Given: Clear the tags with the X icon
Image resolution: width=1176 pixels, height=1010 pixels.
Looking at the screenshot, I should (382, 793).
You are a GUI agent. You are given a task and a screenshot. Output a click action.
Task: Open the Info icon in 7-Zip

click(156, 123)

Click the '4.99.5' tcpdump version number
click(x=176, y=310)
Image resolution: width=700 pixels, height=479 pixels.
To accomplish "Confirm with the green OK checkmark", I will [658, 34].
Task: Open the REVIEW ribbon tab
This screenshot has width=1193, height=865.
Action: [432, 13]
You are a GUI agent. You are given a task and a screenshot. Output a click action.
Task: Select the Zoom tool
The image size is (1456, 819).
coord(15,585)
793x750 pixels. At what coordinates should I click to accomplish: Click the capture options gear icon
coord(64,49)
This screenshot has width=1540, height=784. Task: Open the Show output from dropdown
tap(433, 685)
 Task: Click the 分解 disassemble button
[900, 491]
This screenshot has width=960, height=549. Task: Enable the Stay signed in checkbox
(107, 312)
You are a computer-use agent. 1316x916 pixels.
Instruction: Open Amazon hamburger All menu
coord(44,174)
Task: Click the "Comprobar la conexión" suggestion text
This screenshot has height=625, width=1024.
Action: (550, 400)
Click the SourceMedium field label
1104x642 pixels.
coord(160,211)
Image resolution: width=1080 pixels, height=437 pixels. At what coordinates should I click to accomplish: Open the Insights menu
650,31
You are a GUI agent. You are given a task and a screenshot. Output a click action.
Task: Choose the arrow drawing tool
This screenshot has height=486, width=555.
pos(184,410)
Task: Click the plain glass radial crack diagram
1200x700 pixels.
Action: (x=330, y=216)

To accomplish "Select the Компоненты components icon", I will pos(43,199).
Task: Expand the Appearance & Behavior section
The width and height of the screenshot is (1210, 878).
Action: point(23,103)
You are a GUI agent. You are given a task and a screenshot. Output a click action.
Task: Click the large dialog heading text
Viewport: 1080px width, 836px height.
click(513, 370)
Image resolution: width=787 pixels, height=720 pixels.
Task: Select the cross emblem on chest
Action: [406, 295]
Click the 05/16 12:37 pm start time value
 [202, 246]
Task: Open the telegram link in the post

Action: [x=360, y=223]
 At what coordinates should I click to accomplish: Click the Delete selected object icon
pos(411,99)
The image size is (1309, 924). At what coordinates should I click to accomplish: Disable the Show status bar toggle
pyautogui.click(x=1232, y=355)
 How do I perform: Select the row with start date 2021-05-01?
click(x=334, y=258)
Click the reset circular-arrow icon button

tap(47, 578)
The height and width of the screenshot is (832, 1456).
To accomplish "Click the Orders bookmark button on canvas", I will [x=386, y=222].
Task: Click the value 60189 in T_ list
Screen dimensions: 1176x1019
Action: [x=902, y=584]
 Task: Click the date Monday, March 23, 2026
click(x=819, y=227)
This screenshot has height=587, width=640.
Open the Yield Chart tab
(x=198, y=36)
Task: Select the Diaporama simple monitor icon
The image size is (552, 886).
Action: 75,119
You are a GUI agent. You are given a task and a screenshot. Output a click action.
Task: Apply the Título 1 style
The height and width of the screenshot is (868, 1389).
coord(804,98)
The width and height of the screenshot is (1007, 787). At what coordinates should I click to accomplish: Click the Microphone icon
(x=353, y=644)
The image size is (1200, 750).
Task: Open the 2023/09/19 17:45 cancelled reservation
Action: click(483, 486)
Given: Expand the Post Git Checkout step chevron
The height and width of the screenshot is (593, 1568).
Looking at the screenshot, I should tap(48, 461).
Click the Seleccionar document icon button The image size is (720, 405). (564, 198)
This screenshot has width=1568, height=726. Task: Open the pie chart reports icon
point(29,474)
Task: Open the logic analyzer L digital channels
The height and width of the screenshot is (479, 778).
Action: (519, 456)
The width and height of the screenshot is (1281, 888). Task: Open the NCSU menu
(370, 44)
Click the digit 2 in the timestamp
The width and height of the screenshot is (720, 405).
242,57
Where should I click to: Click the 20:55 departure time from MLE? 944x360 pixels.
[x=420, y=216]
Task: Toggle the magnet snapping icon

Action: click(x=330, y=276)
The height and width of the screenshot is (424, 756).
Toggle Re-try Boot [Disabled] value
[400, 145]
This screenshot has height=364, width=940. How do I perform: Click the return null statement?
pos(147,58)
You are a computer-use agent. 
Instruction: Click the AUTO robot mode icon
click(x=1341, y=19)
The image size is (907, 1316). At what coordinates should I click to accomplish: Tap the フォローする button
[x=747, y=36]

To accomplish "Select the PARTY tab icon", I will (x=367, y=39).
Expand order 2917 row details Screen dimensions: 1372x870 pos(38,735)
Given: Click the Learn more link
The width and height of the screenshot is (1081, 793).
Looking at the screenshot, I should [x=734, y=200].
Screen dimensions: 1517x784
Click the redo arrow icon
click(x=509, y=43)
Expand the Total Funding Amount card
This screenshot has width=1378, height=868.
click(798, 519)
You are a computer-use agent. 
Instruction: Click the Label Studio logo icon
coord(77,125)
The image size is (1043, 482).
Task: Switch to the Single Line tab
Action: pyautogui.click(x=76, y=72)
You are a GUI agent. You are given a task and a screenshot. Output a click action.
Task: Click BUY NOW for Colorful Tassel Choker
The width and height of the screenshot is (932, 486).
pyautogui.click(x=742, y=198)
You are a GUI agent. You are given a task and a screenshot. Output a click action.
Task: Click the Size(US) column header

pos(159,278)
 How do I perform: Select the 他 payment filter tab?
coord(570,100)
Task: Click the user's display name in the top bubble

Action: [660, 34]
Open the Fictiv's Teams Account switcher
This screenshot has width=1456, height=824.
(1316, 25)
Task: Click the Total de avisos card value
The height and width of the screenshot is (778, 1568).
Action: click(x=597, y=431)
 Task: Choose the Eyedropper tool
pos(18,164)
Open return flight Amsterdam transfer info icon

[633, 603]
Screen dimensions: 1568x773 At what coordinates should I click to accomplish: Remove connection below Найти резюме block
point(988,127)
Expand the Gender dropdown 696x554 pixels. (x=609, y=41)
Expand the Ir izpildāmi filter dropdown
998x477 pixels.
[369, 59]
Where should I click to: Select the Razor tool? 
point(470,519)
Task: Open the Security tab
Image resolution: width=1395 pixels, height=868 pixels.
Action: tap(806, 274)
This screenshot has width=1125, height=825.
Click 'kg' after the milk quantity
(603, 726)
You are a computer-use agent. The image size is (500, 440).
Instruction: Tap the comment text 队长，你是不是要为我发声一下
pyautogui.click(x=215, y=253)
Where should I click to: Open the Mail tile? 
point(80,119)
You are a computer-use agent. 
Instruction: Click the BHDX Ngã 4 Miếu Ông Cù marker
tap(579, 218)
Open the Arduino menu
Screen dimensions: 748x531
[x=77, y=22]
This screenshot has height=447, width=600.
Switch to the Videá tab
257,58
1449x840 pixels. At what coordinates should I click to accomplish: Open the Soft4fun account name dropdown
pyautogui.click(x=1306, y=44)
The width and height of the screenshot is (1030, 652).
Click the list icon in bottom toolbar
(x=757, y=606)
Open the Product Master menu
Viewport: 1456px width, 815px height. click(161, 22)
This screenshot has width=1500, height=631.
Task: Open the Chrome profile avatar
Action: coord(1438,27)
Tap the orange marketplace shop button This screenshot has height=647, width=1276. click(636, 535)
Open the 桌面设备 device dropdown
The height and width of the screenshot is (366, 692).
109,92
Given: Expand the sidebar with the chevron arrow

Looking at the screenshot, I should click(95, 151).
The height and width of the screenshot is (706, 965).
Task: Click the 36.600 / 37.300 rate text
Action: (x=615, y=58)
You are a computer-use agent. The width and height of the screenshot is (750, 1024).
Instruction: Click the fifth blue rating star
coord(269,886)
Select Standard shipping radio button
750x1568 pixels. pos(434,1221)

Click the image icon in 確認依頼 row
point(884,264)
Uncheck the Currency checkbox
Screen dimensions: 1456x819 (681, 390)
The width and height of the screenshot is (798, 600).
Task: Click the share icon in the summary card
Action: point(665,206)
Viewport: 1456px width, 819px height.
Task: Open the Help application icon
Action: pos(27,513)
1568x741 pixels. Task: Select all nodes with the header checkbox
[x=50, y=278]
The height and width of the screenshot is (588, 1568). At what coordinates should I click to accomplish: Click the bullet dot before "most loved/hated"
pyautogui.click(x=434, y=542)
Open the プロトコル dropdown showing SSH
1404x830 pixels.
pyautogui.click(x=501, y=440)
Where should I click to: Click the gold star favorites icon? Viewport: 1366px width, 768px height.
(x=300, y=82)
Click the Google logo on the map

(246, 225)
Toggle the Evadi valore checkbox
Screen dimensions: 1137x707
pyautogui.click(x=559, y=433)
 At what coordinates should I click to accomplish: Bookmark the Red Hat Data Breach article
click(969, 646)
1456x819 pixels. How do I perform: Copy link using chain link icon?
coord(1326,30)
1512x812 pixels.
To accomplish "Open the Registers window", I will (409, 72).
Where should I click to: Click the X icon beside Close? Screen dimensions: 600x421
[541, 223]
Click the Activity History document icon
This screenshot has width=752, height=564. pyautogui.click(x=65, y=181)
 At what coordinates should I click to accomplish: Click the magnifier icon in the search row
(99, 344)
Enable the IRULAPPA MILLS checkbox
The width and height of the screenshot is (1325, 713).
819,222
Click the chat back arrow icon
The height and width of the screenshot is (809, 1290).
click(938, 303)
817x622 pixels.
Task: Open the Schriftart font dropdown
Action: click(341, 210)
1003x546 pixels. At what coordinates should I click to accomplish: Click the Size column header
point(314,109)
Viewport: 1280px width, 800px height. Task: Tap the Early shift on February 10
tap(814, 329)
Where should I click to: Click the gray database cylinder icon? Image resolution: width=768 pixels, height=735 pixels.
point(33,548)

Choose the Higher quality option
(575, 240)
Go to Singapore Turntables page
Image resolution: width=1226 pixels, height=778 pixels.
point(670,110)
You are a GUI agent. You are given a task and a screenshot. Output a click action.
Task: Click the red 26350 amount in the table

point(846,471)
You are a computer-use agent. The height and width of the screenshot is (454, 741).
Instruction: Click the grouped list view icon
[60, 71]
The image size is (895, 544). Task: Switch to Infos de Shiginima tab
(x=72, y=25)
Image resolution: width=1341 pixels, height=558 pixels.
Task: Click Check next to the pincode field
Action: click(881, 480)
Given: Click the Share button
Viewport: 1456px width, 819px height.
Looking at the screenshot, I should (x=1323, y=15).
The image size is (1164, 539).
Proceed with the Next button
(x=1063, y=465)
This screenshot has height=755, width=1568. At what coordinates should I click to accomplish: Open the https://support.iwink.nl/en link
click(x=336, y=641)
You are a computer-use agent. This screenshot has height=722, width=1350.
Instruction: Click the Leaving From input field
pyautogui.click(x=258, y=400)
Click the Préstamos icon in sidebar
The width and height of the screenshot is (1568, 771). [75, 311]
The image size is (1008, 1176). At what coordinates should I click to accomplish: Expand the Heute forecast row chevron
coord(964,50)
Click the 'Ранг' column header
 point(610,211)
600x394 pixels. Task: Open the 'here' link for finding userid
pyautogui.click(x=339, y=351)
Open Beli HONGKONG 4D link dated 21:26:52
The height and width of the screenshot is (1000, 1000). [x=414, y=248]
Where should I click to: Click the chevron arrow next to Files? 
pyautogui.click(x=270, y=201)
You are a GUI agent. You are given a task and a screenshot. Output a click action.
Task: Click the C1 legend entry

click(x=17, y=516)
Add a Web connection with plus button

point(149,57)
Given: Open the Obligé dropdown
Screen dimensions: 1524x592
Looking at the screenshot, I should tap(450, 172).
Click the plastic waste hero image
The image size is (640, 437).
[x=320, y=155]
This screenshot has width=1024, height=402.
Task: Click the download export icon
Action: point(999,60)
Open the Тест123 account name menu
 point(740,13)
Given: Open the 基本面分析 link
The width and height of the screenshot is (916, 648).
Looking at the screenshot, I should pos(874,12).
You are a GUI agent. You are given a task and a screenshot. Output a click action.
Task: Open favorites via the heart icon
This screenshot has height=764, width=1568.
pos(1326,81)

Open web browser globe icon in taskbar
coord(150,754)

=-=-=

§ **WORK REQUIRED**: Give everything from "This screenshot has width=1568, height=726." down to "Action: click(x=330, y=276)" again, replacing "icon" with "symbol" and changing nothing else in those lines.

§ **RESULT OF THE TASK**:
This screenshot has width=1568, height=726. Task: Open the pie chart reports symbol
point(29,474)
Task: Open the logic analyzer L digital channels
The height and width of the screenshot is (479, 778).
Action: (519, 456)
The width and height of the screenshot is (1281, 888). Task: Open the NCSU menu
(370, 44)
Click the digit 2 in the timestamp
The width and height of the screenshot is (720, 405).
242,57
Where should I click to: Click the 20:55 departure time from MLE? 944x360 pixels.
[x=420, y=216]
Task: Toggle the magnet snapping symbol

Action: click(x=330, y=276)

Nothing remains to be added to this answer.